The media thinks it’s big news from China that the Yuan has fallen in US dollar terms by four percent as of this writing. Those who know the facts realize that this isn’t big news. The Chinese currency today sits 33% above where it was 10 years ago versus its trading partners. In other words, the Yuan has appreciated by 33% versus the currencies of its major trading partners. It has risen by 26% versus the US dollar during this same period.
All that China is doing by letting their currency fall is saying, “Our currency has gone up so much that we’re having a hard time exporting goods. We can export plenty if our currency goes from 33% above the level of 10 years ago to, say, 25% above. So we’re going to let our currency give back some of its huge gains.”

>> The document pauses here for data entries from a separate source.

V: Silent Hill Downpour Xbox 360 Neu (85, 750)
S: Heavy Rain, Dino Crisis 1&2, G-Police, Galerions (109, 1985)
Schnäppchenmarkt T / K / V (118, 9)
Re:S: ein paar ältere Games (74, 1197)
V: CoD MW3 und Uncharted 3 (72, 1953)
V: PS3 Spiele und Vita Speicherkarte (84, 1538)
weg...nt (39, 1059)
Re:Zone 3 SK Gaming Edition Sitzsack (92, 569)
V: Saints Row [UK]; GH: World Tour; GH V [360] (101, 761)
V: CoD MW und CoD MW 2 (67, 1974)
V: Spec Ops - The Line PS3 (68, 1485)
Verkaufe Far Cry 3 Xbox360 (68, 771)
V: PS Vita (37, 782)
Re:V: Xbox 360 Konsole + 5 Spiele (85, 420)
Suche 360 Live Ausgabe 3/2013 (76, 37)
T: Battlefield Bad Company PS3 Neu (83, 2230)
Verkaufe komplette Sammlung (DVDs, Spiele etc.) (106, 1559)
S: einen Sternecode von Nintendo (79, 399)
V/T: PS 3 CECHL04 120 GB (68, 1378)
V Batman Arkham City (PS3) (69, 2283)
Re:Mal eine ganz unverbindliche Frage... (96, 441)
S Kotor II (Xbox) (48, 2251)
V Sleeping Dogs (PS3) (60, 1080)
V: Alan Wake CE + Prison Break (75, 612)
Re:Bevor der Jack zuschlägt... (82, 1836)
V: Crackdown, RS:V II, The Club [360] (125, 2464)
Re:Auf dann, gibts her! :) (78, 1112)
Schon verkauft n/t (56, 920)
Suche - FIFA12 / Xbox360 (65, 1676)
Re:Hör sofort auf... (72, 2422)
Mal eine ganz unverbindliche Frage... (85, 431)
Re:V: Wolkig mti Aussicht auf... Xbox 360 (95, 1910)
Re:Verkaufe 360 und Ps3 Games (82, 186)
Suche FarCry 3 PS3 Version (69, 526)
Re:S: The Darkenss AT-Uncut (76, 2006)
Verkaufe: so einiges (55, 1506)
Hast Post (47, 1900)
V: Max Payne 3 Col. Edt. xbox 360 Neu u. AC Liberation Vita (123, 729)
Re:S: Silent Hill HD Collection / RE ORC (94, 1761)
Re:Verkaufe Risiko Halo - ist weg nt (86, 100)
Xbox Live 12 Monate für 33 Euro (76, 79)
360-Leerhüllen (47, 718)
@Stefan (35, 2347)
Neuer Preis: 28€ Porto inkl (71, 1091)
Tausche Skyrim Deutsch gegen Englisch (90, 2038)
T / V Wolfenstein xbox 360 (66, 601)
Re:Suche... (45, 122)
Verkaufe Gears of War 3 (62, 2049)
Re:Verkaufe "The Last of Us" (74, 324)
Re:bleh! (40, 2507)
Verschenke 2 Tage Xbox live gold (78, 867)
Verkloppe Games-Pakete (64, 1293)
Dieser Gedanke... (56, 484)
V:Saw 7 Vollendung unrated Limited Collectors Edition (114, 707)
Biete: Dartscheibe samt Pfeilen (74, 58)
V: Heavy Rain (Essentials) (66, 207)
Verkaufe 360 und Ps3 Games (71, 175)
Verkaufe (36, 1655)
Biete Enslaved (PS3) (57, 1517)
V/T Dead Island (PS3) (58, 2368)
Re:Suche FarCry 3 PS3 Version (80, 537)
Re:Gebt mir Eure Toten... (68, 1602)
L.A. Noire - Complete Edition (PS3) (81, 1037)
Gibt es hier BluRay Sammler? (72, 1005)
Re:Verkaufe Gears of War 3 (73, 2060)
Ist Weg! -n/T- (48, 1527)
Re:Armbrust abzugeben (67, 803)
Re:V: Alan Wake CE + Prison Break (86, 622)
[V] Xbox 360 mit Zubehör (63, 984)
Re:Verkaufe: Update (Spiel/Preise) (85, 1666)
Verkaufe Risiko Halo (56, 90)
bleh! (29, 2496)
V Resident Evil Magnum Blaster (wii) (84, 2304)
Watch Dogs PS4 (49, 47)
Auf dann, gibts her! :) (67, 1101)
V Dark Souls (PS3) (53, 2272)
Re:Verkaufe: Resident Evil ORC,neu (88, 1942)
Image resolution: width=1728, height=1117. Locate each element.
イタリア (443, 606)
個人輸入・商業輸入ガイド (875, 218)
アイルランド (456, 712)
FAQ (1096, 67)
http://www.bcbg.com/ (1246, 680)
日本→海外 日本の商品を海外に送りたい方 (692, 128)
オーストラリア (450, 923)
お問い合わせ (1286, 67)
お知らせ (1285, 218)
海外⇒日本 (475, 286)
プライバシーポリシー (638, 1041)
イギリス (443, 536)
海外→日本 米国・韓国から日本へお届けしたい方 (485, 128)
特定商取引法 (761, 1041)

Here at GIM we are saying:
Don’t worry -- China does not plan to devalue their currency too much. A major devaluation would serve none of China’s long-term goals, which include (among others):
Being part of the IMF back-up currency regime for SDRs along with the U.S. Dollar, Japanese Yen, Euro, and British Pound;
Having more influence in global trade and business decisions; and
Having Chinese stocks included in world stock market indices proportionately to the size of China’s economy. (Currently, Chinese stocks comprise a much smaller part of these indices than the size of the Chinese economy would warrant.)
Investment implications: Media panic and hype over China’s decision to let the Yuan respond more freely to market pressures are very overdone. We do not believe a major devaluation of the Yuan is in the cards, because it would not serve any of China’s long-term strategic goals.